• **ABOUT THIS TASK**: Only the lines from the one containing "Viewport: 1922px width, 1107px" to the end of the records should be given again, word for word and in full.

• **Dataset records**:

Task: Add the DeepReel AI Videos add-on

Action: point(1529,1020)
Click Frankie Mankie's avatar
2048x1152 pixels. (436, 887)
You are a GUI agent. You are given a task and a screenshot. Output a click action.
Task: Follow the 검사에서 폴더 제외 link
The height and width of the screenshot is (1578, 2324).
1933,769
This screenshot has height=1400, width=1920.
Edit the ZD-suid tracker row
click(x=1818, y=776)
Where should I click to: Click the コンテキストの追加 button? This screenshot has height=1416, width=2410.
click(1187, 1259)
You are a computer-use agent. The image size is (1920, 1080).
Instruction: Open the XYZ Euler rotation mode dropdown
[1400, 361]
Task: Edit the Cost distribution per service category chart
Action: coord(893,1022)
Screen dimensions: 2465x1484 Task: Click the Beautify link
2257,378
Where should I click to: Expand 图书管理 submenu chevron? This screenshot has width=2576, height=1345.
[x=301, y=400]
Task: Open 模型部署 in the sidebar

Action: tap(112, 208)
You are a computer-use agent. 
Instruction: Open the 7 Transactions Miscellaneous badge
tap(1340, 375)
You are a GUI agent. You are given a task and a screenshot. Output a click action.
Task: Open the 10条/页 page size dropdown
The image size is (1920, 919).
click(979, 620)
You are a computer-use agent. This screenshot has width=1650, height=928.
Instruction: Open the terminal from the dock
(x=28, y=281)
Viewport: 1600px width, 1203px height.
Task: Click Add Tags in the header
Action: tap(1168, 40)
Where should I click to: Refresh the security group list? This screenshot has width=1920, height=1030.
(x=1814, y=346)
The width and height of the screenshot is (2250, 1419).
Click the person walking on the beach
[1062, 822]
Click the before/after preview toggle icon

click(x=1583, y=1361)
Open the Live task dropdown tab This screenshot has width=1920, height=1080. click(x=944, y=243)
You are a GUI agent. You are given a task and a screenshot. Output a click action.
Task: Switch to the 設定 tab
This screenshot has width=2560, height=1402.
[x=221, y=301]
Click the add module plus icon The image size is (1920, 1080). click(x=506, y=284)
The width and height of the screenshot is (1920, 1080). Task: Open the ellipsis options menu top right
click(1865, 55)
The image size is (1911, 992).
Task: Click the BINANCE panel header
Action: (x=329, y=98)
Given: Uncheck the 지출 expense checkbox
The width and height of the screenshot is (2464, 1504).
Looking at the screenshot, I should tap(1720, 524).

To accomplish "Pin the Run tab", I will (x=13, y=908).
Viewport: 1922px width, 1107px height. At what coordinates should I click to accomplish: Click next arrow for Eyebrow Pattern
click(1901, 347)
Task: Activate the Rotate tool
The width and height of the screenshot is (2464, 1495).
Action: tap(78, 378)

• **ANSWER BOX**:
Viewport: 1922px width, 1107px height. At what coordinates should I click to accomplish: Click next arrow for Eyebrow Pattern
click(1901, 347)
Task: Activate the Rotate tool
The width and height of the screenshot is (2464, 1495).
Action: tap(78, 378)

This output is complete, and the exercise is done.